Problem details →
Copy the lines of the listing below, from the one containing "Identify the click" through the one containing "United States -- History", without any changes.

Given records →
## begin

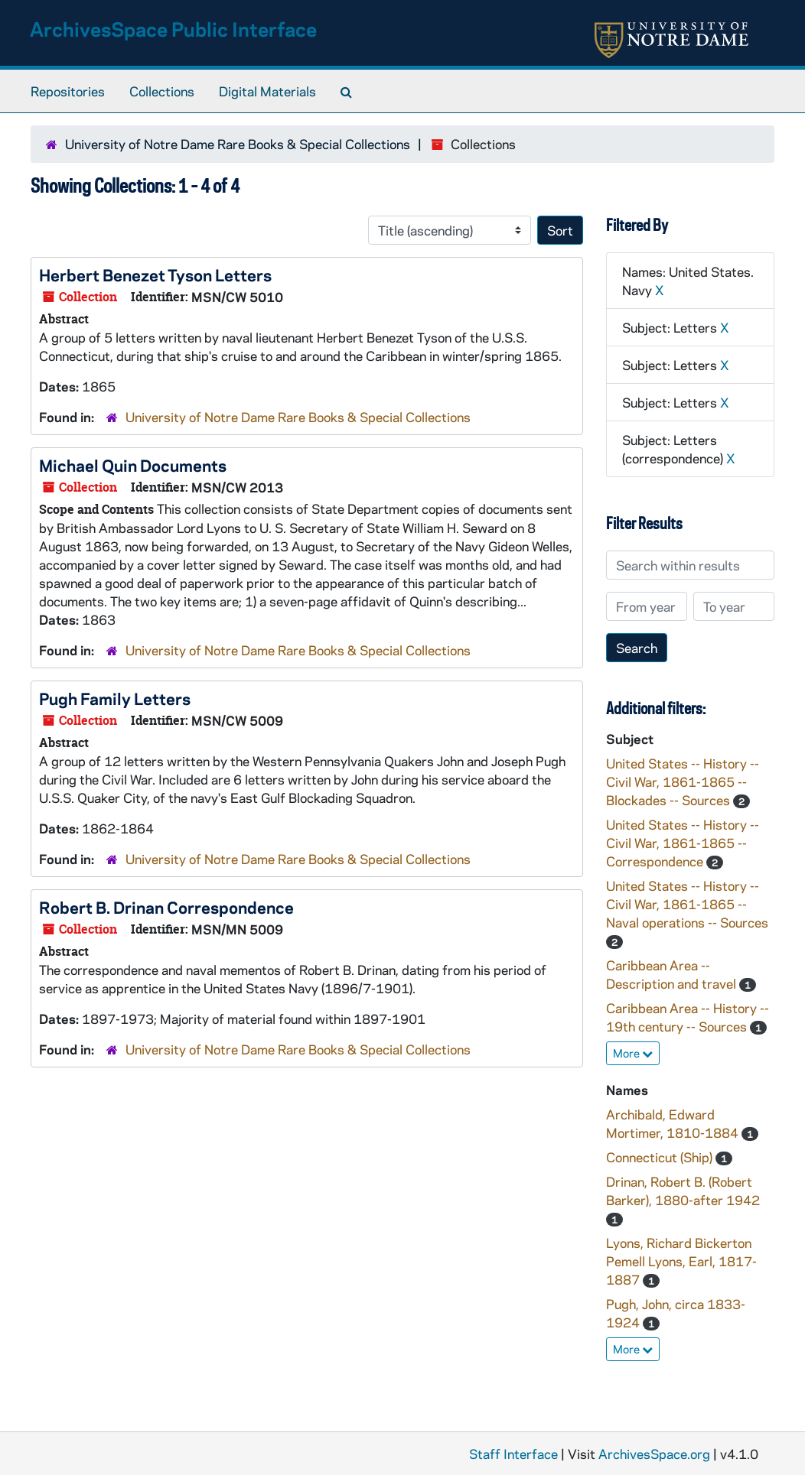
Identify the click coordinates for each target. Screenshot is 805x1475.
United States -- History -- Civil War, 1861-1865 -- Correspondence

## end
## begin

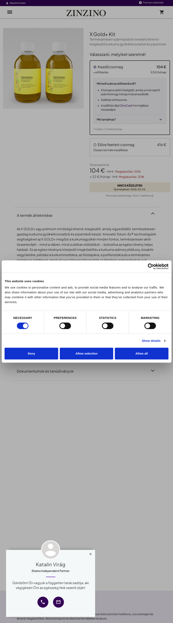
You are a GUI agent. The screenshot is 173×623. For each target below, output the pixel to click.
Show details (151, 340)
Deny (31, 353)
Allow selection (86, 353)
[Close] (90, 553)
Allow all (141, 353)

## end

The answer →
Identify the click coordinates for each target. Screenshot is 805x1475.
United States -- History -- Civil War, 1861-1865 -- Correspondence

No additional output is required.